**PROVIDED RECORDS**
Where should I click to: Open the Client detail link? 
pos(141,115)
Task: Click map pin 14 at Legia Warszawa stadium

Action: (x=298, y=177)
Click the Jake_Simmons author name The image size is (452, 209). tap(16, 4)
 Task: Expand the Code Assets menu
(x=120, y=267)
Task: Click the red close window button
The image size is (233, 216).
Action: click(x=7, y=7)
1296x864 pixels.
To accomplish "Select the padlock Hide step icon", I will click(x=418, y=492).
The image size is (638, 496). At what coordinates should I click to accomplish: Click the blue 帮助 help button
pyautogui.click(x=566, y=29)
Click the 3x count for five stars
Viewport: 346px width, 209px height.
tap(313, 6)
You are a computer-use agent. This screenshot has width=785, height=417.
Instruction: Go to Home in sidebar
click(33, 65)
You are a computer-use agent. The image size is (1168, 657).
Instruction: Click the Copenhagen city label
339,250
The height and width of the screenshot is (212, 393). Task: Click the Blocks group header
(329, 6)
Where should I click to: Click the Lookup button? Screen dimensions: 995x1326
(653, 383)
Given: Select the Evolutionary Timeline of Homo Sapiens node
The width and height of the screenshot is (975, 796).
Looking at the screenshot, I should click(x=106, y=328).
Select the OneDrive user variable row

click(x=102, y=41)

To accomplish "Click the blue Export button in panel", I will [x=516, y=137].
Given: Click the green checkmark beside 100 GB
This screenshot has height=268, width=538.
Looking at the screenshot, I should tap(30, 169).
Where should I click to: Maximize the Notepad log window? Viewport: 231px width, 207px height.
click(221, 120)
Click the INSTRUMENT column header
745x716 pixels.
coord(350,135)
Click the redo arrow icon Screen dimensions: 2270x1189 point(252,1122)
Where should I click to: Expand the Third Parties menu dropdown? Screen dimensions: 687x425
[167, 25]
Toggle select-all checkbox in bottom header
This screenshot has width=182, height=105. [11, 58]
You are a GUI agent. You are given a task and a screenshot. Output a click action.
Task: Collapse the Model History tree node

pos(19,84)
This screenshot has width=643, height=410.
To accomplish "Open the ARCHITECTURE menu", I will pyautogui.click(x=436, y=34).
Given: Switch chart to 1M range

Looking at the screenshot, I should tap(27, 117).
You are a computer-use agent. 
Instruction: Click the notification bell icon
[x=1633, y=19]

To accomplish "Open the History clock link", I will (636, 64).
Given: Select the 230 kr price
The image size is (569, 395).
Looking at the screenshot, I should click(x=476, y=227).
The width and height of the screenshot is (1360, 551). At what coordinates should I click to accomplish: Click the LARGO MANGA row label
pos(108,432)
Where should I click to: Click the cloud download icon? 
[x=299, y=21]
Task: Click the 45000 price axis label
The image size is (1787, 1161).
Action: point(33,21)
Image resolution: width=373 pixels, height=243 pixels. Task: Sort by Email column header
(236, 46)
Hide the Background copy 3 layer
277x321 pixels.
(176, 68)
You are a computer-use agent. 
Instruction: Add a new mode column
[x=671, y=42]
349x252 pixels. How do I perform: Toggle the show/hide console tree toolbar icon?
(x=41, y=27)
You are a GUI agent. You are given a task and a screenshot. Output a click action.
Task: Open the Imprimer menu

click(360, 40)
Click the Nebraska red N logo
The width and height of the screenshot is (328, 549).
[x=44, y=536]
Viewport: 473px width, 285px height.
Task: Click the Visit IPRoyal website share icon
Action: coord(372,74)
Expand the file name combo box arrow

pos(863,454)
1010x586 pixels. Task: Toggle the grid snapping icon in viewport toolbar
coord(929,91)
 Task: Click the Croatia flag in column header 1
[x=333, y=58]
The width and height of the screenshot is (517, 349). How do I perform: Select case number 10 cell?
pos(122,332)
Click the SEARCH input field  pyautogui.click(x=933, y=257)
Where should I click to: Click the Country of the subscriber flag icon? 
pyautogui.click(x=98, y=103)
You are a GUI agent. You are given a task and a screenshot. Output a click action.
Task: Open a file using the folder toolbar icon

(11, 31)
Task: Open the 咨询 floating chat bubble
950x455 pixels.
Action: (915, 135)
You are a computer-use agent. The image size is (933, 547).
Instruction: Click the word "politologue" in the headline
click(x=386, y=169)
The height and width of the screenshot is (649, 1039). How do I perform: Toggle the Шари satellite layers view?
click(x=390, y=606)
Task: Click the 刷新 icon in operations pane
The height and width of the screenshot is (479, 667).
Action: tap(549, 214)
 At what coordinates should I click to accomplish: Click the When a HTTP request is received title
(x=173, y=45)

**WORK TO DO**
List every line of the rows above that contains the string "coordinates". Case counts.

**RESULT OF THIS TASK**
The image size is (638, 496). At what coordinates should I click to accomplish: Click the blue 帮助 help button
The width and height of the screenshot is (1360, 551). At what coordinates should I click to accomplish: Click the LARGO MANGA row label
 At what coordinates should I click to accomplish: Click the When a HTTP request is received title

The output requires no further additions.